Even though North Dakota State is the two-time defending national title winner in the NCAA Division I championship subdivision, formerly known as Division I-AA, the loss punctured the spirit of the day and the second-largest crowd (53,351) in K-State football history.
“We let them down,” Snyder said, as he considered the pomp and circumstance of the day just as the fireworks show boomed to a crescendo outside.
But maybe not as much as Snyder seemed let down by his team’s intensity or lack thereof, as it appeared to him in the postgame locker room.
“I’d like to see a whole bunch of mad guys, in all honesty. I didn’t see any,” he said, with a subtle but notable edge. “That’s concerning. For sure.

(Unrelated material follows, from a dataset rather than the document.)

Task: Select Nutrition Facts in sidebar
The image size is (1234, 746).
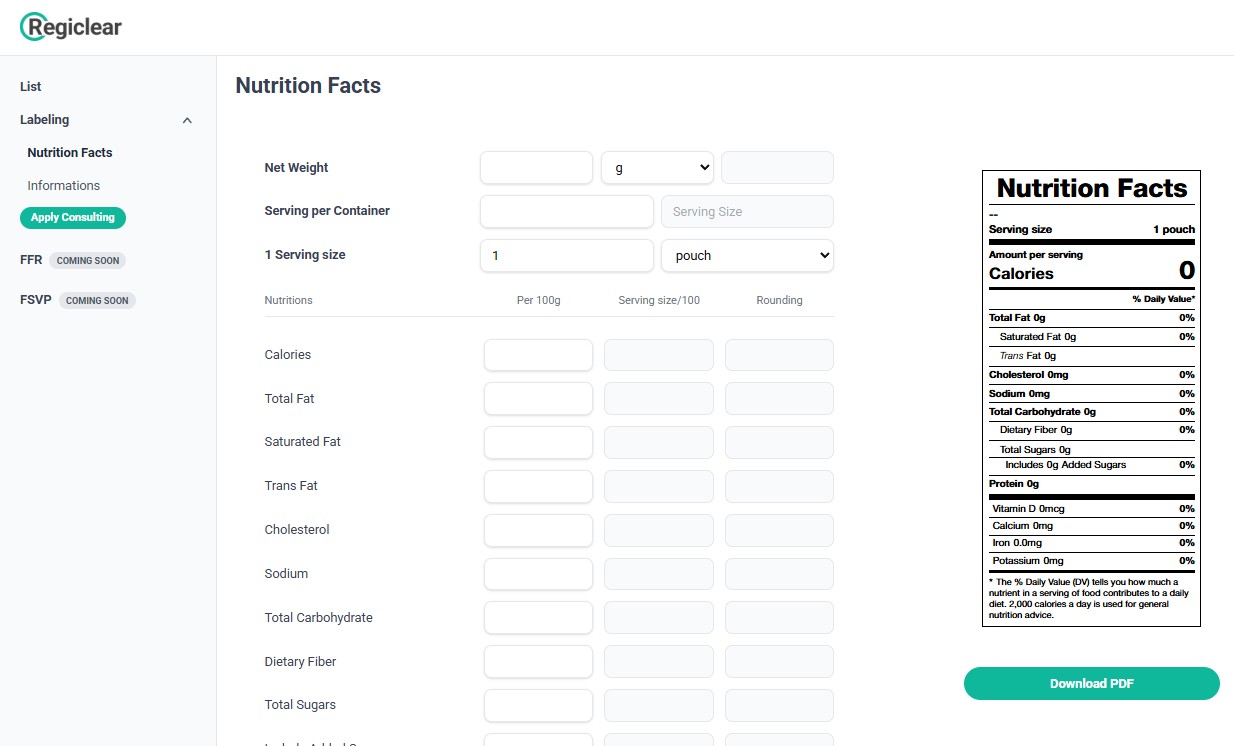Action: [x=70, y=153]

They’re certainly disappointed, and they’re hurt. (But) nobody (is) knocking any walls down, I know that.”
Symmetrically enough on a sentimental day that harkened back to when Snyder began knocking down the walls here in 1989, the Wildcats suffered their first loss to a Division I-AA foe since that season and their first loss in a home opener since then as well.
The loss to the Bison had nothing to do with the bygone era, of course, just as it had nothing to do with any perceived jinxing from the shindig earlier or, in fact, any lapses in preparation.
Even Snyder, who likely would say otherwise if he felt differently, thought the team was “reasonably” prepared.
Any of the above scenarios would suggest this was a fluke of some sort, and it simply wasn’t any such thing.
What it was was a richly experienced (21 returning starters), athletic, well-coached and utterly unflappable visitor taking on a program that had won the Big 12 last season but ateam
that had lost eight starters on defense and was breaking in a new quarterback.
Or as Snyder put it in his first postgame words to the media: “Now will you believe me when I say we’re not very good?”
To say nothing of North Dakota State, which beat a major Division I team for the fourth straight season (including Kansas in 2010).
“They played harder than we did. They were tougher than we were. They were better coached then we were,” Snyder said.
Some of all that was evident when it mattered most. After falling behind 7-0, the Wildcats seemed to have the Bison on the verge of a knockout with three straight touchdowns.
But North Dakota State stormed right back and cut the lead to 21-17 by the time it took over at its own 20 with 8 minutes, 58 seconds left.
Eighty yards, 18 plays and 8:30 later, quarterback Brock Jenson spun and banged in to the end zone from a yard out. The upset was sealed when K-State quarterback Jake Waters was intercepted on the next play.
It hardly means the season’s lost, of course.
Yet it was a reminder that every season presents its own challenges, ones that Snyder has made a career of handling brilliantly.
They are worth treasuring and commemorating, yes. But it’s the competitive present, not the competitive past or future, that always most resonates.